Your objective » What is needed here is every line of the records that includes "product".

################

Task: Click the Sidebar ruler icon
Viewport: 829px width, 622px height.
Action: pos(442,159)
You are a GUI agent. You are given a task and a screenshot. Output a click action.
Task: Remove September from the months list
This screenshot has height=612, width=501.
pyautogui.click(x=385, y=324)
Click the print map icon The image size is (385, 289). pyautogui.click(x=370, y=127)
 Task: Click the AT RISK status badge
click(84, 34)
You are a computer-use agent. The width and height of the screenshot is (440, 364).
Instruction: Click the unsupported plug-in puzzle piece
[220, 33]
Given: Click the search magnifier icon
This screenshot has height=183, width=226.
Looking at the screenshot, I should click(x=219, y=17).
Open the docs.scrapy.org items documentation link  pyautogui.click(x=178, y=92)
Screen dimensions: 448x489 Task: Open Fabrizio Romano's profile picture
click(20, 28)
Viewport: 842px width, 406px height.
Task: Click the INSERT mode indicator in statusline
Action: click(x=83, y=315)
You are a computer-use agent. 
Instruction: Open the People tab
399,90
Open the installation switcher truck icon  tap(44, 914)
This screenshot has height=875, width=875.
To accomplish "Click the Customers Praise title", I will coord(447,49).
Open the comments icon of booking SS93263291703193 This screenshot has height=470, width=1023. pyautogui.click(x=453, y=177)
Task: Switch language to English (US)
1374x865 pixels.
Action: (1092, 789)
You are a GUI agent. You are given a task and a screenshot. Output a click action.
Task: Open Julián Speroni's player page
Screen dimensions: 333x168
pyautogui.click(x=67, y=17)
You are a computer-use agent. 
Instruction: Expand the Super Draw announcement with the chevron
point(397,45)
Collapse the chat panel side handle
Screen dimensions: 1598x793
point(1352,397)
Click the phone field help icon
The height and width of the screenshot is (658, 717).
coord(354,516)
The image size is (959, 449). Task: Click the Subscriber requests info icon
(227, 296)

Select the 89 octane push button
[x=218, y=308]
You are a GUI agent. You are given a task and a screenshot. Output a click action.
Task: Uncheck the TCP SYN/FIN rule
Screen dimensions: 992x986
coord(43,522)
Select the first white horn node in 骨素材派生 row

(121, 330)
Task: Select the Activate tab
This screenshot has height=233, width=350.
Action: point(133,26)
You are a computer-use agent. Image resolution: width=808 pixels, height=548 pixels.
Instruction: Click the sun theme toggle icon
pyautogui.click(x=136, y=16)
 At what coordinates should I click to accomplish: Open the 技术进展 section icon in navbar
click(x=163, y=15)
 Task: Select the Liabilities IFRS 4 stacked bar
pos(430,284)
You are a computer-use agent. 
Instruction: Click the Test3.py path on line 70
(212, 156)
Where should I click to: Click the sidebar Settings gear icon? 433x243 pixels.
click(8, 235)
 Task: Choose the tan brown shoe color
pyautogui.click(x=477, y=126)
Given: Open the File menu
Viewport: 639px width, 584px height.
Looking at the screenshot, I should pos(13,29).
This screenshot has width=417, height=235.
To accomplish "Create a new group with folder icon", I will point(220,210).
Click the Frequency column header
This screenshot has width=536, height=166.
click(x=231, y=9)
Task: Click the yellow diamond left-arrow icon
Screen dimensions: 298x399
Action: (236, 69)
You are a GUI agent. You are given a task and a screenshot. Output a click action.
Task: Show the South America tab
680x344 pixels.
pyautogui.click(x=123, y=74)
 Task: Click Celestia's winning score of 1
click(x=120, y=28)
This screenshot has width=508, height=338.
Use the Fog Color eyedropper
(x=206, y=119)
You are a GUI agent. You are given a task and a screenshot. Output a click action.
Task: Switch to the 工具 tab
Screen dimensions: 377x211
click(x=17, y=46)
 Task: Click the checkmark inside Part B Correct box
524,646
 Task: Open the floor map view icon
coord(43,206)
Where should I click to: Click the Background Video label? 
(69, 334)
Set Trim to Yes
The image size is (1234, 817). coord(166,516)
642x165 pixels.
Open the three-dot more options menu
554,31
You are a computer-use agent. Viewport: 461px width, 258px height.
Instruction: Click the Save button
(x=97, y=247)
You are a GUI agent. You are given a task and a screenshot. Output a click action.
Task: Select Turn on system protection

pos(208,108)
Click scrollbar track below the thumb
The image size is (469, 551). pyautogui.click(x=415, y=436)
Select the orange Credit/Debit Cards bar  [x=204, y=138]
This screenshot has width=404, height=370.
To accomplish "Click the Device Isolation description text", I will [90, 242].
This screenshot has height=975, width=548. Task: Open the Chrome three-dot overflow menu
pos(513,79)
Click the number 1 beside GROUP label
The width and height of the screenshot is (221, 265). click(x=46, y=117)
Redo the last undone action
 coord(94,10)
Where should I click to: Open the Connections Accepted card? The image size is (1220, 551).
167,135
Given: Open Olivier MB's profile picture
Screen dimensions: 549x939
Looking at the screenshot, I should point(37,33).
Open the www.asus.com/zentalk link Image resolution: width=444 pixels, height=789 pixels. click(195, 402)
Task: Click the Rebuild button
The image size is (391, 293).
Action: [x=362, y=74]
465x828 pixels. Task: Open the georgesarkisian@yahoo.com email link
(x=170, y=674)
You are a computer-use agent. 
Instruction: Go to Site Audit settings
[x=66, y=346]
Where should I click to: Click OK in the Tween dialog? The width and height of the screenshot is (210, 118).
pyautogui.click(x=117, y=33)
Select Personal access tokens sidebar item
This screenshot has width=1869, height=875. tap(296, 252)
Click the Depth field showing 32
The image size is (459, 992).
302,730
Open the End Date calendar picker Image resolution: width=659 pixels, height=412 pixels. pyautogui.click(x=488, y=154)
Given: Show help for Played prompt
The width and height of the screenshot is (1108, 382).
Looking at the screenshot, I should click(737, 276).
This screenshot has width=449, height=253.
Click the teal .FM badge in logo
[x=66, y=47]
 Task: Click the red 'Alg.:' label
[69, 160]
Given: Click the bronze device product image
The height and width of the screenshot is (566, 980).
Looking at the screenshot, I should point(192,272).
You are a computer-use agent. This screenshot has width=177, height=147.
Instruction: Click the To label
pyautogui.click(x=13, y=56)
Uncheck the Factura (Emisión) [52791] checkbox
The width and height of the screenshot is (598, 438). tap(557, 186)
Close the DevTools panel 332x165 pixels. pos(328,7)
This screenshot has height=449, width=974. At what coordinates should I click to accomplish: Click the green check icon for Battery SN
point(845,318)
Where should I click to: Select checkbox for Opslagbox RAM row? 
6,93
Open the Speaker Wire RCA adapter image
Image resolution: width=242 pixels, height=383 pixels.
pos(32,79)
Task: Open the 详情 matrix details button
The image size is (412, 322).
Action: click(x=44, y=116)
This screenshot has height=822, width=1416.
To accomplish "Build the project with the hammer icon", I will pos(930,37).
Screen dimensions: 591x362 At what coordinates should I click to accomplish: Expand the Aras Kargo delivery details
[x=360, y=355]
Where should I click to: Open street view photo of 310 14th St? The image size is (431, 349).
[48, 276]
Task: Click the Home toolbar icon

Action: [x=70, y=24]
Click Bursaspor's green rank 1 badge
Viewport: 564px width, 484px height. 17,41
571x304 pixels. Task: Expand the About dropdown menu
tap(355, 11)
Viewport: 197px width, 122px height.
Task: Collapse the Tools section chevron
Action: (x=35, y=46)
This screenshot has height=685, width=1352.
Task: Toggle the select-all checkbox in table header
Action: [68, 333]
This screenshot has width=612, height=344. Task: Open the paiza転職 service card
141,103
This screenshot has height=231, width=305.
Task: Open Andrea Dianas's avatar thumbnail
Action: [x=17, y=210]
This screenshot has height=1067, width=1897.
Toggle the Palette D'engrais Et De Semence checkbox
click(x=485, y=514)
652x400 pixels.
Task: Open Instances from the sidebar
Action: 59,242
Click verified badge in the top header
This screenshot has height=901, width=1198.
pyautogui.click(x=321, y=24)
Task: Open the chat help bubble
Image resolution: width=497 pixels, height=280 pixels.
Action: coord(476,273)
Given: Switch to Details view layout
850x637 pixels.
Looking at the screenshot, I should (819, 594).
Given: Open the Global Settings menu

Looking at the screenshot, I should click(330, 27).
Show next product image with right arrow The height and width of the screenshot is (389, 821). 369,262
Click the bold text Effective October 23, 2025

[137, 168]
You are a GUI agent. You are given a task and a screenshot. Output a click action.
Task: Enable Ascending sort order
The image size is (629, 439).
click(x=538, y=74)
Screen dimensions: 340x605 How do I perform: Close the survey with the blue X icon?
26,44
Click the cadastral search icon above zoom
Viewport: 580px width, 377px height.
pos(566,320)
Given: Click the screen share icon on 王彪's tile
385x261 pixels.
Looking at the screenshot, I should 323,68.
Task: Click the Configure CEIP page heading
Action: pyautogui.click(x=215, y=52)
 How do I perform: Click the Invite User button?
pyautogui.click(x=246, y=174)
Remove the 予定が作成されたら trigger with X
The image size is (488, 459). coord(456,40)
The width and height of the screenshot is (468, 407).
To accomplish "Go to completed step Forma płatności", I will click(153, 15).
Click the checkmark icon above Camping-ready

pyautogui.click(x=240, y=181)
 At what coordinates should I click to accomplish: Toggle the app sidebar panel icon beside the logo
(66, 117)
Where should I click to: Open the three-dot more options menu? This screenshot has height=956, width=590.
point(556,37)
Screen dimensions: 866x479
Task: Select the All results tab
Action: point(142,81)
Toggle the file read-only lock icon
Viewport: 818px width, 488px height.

################

Output for this task »
Given: Click the bronze device product image
Show next product image with right arrow The height and width of the screenshot is (389, 821). 369,262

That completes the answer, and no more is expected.